Der Ghanaer hatte sie vor 14 Jahren schon einmal gemacht und seine Familie seither nicht gesehen. Nun kommt er zusammen mit zwei Weißen zurück, hat reiche Freunde und selbst etwas Geld und wird dadurch als einer angesehen, der es geschafft hat, in dessen Fußstapfen man treten möchte. Doch der Preis ist hoch. Brinkbäumer versteht es, das einfühlsam zu vermitteln. Die Kinder gehen dank der Überweisungen aus Europa zur Schule, aber der Vater bleibt ihnen fremd. Er fühlt sich verantwortlich, aber lebt mit einer Freundin weiter in Spanien. Der Reporter vom "Spiegel" und der Fotograf aus Deutschland machen sich mit John Ampan noch einmal auf den Landweg nach Europa. Sie nehmen alles mit, was ein Europäer vorsorgend einpackt, vor allem aber Geld und Kontakte – einmal hilft ihnen die deutsche Botschaft aus der Bredouille. Denn sie werden nicht als Gäste und Reporter angesehen, sondern als Geldquelle. Polizisten, Grenz- und Zollbeamte, Fahrer, Hotelbetreiber oder ganz einfach Passanten wittern und ergreifen überall die Chance, etwas mehr herauszuschlagen. "Bilde dir nicht ein, dass du hier Freunde finden wirst", sagt John Ampan. "Jeder, mit dem wir auf dieser Reise zu tun haben werden, hundertprozentig jeder wird versuchen, aus der Beziehung zu euch das maximal Mögliche herauszuholen." John Ampan versteht das, kann es erklären, aber er missbilligt es auch und analysiert sehr genau, welche Verhaltensweisen dazu beitragen, dass Afrika fünf Jahrzehnte nach der Unabhängigkeit so schlecht dasteht. Er ist ein Wanderer zwischen den Welten geworden – und könnte ein Mittler sein, wenn die Umstände seines Lebens ihn nur ließen. Immerhin hat er in Spanien jetzt einen Job gefunden, bei dem er neu ankommende Afrikaner betreut und berät.

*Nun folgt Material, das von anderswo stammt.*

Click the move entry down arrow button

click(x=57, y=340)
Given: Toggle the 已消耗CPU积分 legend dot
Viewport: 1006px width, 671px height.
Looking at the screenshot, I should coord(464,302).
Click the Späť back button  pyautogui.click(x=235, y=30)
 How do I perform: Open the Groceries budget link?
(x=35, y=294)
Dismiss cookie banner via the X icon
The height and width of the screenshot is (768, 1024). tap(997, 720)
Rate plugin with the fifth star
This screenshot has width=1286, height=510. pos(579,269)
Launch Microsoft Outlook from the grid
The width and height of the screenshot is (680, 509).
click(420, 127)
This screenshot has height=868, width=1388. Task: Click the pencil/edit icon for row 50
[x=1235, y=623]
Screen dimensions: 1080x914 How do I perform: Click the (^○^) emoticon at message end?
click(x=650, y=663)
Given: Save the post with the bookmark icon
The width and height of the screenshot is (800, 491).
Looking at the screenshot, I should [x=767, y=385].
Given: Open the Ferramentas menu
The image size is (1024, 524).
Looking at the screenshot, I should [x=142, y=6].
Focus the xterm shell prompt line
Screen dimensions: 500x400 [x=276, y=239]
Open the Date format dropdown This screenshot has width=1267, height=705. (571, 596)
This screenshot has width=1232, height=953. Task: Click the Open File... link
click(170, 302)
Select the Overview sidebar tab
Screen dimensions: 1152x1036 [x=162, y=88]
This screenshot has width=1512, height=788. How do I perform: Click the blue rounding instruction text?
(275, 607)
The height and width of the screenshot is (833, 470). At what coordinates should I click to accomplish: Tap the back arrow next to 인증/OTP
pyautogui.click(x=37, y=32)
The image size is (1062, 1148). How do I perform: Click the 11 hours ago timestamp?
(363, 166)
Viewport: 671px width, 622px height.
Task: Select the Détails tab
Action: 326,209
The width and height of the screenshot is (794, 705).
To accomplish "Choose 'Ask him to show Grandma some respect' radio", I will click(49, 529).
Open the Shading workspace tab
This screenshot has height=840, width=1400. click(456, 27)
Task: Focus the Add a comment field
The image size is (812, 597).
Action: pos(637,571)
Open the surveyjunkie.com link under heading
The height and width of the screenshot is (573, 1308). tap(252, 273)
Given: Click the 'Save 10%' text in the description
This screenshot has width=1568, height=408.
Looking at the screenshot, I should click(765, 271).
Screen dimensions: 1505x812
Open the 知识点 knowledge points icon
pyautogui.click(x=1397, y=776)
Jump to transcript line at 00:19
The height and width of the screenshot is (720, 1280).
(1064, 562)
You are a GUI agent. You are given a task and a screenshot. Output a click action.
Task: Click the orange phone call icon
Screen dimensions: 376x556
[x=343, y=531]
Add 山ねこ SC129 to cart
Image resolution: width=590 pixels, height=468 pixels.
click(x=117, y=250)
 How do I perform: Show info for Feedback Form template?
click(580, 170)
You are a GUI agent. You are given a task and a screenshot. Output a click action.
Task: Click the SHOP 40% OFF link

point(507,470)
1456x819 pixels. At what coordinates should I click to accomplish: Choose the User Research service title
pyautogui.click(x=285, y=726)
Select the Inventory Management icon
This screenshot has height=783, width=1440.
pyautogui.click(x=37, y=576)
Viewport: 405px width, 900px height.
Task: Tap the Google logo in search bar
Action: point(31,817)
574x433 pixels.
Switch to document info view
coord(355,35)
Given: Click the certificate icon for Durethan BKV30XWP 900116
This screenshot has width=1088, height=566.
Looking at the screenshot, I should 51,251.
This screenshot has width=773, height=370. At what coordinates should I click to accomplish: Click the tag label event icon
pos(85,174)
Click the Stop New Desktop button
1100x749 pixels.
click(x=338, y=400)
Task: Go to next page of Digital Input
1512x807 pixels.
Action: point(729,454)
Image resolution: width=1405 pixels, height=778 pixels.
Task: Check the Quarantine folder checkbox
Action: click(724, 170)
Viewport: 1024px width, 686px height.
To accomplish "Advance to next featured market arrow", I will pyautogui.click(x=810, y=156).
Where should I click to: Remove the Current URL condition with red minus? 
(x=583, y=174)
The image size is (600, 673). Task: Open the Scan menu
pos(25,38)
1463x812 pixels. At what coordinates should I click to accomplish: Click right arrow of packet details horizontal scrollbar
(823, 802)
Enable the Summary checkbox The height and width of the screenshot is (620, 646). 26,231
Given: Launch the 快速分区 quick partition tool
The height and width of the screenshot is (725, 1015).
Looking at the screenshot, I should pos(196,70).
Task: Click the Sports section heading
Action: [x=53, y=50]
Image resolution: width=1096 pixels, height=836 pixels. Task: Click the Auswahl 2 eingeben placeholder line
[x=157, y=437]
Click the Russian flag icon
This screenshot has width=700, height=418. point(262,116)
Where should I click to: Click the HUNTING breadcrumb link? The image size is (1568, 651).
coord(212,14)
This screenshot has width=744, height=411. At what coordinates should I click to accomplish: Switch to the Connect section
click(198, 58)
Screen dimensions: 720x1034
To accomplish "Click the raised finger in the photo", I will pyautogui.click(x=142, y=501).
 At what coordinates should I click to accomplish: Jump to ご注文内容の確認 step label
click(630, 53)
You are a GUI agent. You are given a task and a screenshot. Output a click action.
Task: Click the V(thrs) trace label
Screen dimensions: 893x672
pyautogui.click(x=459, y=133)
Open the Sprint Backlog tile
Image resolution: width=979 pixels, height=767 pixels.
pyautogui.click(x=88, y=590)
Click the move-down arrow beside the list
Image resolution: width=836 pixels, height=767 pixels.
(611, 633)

"In Afrika vergisst du die Farbe der eigenen Haut nie. Sie hebt dich heraus, sie fällt auf, sie schützt dich manchmal, und manchmal gefährdet sie dich." Brinkbäumer verschweigt seine Irritationen nicht, aber er lässt sie seine Empfindungen nicht dominieren, er will ja auch nicht von sich erzählen, sondern von John Ampans langer Reise nach Europa. Und das gelingt ihm ganz vorzüglich: Er verbindet die Rückschau seines Protagonisten mit den gemeinsamen Erfahrungen der neuen Reise, lässt sich noch von anderen Geschichten und Hoffnungen berichten, erklärt und reflektiert, wo es nötig ist und liefert nebenbei auch immer wieder Eindrücke vom Selbst- und Weltverständnis vieler Gesprächspartner: vom Pfarrer in Benin City, der seinen Hass auf Europa herausschreit, und gleich danach vom Chief, der daran erinnert, dass Nigeria am Ende der Kolonialzeit sehr viel besser dran war als heute.
So verbindet er auf kluge Weise Empathie und Analyse, stellt John Ampans Beobachtungen neben seine eigenen und besinnt sich zwischendrin auf die Reisebeschreibungen Ryszard Kapuszinskis, des inzwischen verstorbenen polnischen Reporters, und die Erklärungen der Hamburger Afrikawissenschaftler. Das alles verschränkt er so kunstvoll miteinander, dass man als Leserin fasziniert dabei bleibt – wie der Autor voller Bewunderung für den Mut und den Durchhaltewillen der Afrikaner, die sich aufmachen, das gelobte Land, nämlich Europa, zu erreichen. Und gleichzeitig auch mit einem Einblick in das, wozu Menschen in jeder Hinsicht fähig sind: zu warten, um irgendwann voran zu kommen, Entbehrungen auf sich zu nehmen, aber auch den Nächsten zu bestehlen, in arroganter Machtausübung zu drangsalieren oder aus Mangel an Verantwortung in den Tod zu schicken.
Klaus Brinkbäumer, für seine "Spiegel"-Reportage "Die Afrikanische Odyssee" mit dem renommierten Egon-Erwin-Kisch Preis ausgezeichnet, hat ein vorzügliches Buch über Migration von Afrika nach Europa geschrieben. Für den, der es gelesen hat, wird auf absehbare Zeit hohl bleiben, was die Politiker zur Abschottung gegen unerwünschte Migration und zur Fluchtursachenbekämpfung sagen. Und er wird den afrikanischen Küchenhelfer in seinem Großstadtrestaurant in Zukunft mit anderen Augen sehen – und vielleicht bei der Bemessung des Trinkgeldes an den Schulbesuch von dessen fernen Kindern denken.